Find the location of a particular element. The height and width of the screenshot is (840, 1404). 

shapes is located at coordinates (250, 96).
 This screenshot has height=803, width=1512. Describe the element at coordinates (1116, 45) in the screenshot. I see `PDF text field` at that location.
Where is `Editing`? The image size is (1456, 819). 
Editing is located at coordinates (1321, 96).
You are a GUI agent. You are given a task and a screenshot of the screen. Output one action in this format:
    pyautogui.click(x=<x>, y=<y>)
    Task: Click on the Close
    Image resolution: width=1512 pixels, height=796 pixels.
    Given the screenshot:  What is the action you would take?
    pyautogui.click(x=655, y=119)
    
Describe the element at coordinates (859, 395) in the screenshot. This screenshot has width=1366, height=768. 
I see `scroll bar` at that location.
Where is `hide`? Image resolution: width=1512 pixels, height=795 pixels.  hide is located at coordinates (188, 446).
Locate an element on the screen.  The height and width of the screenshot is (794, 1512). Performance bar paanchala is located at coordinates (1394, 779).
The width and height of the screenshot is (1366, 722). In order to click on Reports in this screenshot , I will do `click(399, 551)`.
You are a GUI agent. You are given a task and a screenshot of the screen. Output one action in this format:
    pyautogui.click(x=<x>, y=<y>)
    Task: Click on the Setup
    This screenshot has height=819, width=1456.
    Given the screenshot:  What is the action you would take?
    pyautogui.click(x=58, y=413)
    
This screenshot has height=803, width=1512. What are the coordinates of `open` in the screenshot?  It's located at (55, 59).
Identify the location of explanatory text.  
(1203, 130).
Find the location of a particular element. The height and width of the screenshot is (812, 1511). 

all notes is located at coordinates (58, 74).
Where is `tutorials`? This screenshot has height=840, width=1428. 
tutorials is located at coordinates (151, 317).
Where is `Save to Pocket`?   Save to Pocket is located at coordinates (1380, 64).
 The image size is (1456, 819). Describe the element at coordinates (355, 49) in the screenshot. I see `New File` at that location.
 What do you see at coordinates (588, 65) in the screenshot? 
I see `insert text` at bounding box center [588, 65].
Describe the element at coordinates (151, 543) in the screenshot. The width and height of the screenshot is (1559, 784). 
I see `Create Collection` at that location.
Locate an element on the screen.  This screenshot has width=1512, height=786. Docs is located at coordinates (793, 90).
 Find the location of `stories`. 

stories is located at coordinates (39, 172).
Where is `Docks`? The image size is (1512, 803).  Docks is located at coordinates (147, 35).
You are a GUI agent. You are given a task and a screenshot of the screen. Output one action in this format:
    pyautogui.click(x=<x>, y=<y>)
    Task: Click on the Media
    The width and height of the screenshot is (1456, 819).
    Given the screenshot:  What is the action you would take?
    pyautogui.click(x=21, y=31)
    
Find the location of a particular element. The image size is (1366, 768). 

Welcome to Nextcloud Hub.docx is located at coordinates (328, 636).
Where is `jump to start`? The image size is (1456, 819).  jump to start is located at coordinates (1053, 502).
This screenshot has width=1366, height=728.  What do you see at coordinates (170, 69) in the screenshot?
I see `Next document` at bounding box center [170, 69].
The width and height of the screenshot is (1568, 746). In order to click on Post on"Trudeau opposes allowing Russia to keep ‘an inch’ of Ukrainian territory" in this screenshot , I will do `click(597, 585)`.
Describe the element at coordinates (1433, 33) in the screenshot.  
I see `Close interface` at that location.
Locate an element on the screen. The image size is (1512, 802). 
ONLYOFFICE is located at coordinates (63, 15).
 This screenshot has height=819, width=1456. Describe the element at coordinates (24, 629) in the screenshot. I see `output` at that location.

○ ○ ○ ○ ○

Work instructions: Pull out every line of the listing above that contains the string "resolution", matching case exactly.

The answer:
    Image resolution: width=1512 pixels, height=796 pixels.
Where is `hide`? Image resolution: width=1512 pixels, height=795 pixels.  hide is located at coordinates (188, 446).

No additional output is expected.